Aside from avoiding upper body and knee related injuries, using the leg press machine can also prevent pulled or torn hamstrings. In sports, the hamstring is usually injured due to extensive movement. The leg press machine conditions and strengthens the hamstring muscle to enhance flexibility and endurance necessary to avoid injury.
The leg press machine can help beginners gain more strength and endurance in the lower body to perform more advanced leg exercises including powerlifting exercises such as squats and deadlifts. It is also a good exercise machine for people with weak knees or back problems because most of the pressure of the weights during the leg press is on the glutes and hamstrings.
The leg press machine is also stationary and promotes a fixed pattern of movement that primarily serves to provide a stable foundation for the exercise. There is no need to balance the weights across the bodies to train the leg muscles when using the leg press machine. Thus, it is easier to gain muscle and improve strength when using the leg press machine than free weights.

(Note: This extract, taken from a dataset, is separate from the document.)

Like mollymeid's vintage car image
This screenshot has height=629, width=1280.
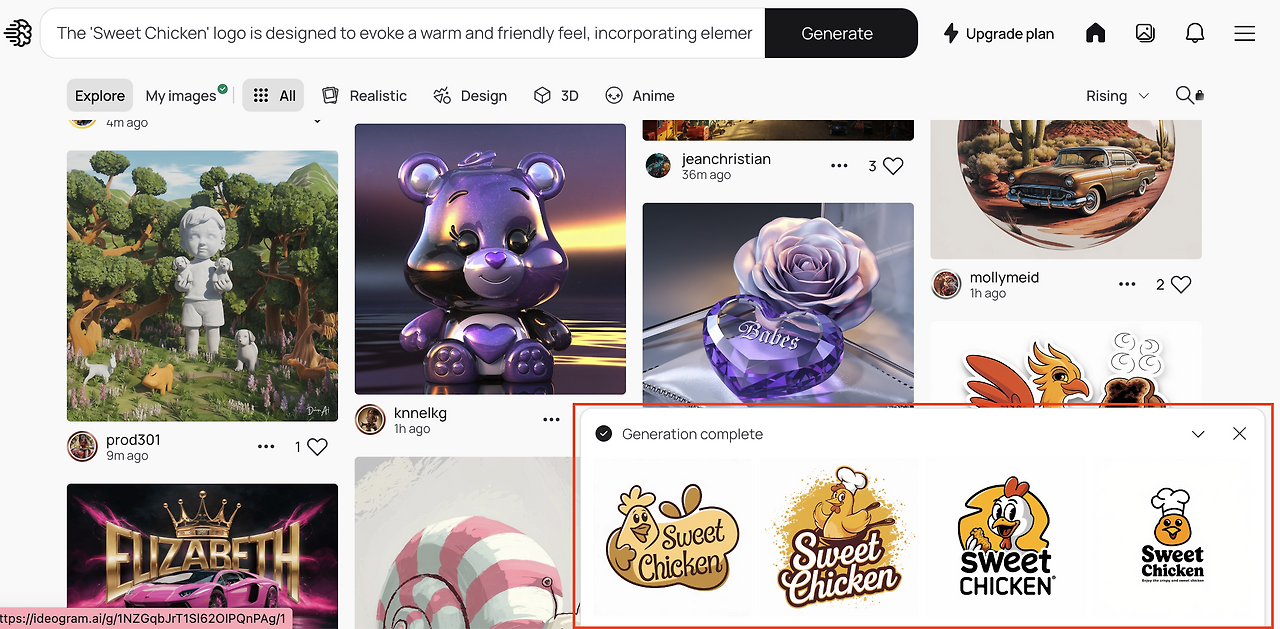tap(1181, 284)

While it is certainly beginner friendly, it also assumes you have access to the machine itself. For people without a gym membership or a gym without a leg press machine, there are alternatives like squats, step-ups, walking lunges, wall sits, and broad jumps - which use much the same muscles.
The leg press machine also promotes bone development in the same way as muscle development. Weight-bearing exercises like the leg press increase the pressure and stress on the bones which is essential to produce osteoblasts that produce bone mass for greater bone density. Optimal bone density is essential to prevent musculoskeletal degenerative diseases associated with age such as osteoporosis.
Along with stronger bones, the leg press machine can also help in neural growth and development. According to the Frontiers of Neuroscience, doing weight-bearing activities such as the leg press can increase brain function and promote neural cell development. They note that performing these types of load-bearing exercises at least two days a week can stimulate a healthy level of neural cell development.
The leg press machine can enhance strength and endurance for better lower body stability. Using the leg press machine regularly can increase balance and ability to retain stability through positional change.
It also enhances speed and explosiveness necessary for running and jumping. Doing leg presses at lower repetitions and greater volume can increase explosive strength for better sprint speed and vertical leap.
It is also well-documented how leg muscle mass can increase sprint speed because of the stronger and more efficient use of force to propel the legs forward. The leg press machine engages fast-twitch muscle fibers in the legs that are required for stronger leg thrusts.
This can also translate to enhanced performance in other exercises like squats and deadlifts as well as cardiovascular performance,
You can incorporate leg press variations by changing the position of the feet on the platform, adjusting the distance between the feet, or using specific parts of the feet to push the platform during a leg press.
Using the toes and the balls of the feet to push the platform can increase the engagement of the quad and calf muscles while pressing using the heels can increase the engagement of the glutes.
Pushing at the top of the platform can also increase glute and hamstring engagement while pushing on the lower part will engage the quads.
It is also good to perform isolateral presses by using one leg at a time with reduced weight or doing reverse leg presses to activate the posterior chain.
Using only the balls of the feet on the end of the platform can target the calf muscles. In a similar way, can you turn your feet in-ward and outward to induce portion-specific gastrocnemius muscle hypertrophy.